Understanding the accuracy metric in TensorFlow Keras for multi-label classification tasks

I have the following model code:

model_lstm.add(Embedding(256, 250, input_length=640))
model_lstm.add(SpatialDropout1D(0.4))
model_lstm.add(LSTM(50, return_sequences=True))
model_lstm.add(LSTM(50))
model_lstm.add(Dense(12, activation='**sigmoid**'))

model_lstm.compile(optimizer='adam',
              loss='**binary_crossentropy**',
              metrics=['**accuracy**', 'AUC'])

I have seen answers that scikit-learn and Keras define the accuracy metric differently. What exactly does the metric show:

Does accuracy show that on average n% of examples in the test set were classified correctly?
Does accuracy mean that on average n% of labels in each example were predicted correctly? What is a "label" in Keras in this case: an instance that is correctly classified by all labels or each label of each instance?

Solution

In the metrics args text in the docs it is stated:

When you pass the strings 'accuracy' or 'acc', we convert this to one of tf.keras.metrics.BinaryAccuracy, tf.keras.metrics.CategoricalAccuracy, tf.keras.metrics.SparseCategoricalAccuracy based on the shapes of the targets and of the model output.

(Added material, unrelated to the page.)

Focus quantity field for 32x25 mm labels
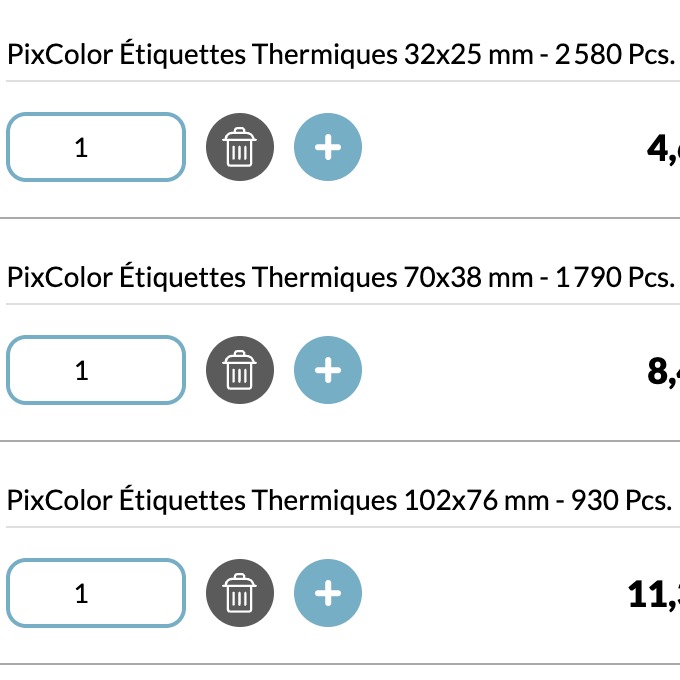Screen dimensions: 680x680 coord(96,148)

I wasn't sure if the string 'accuracy' goes to BinaryAccuracy or CategoricalAccuracy for multi-label, and how the metrics deal with multi-label input. So I did a little testing (I never worked with Multi-class labels before):

import tensorflow as tf

y =  [[0.0, 0.0, 0.0,  1.0, 1.0 ], [0.0, 0.0, 1.0, 1.0, 0.0]] #  ground truth
x =  [[0.2, 0.1, 0.05, 0.6, 0.05], [0.1, 0.1, 0.6, 0.9, 0.2]]
x2 = [[0.2, 0.1, 0.05, 0.6, 0.05], [0.1, 0.1, 0.9, 0.6, 0.2]]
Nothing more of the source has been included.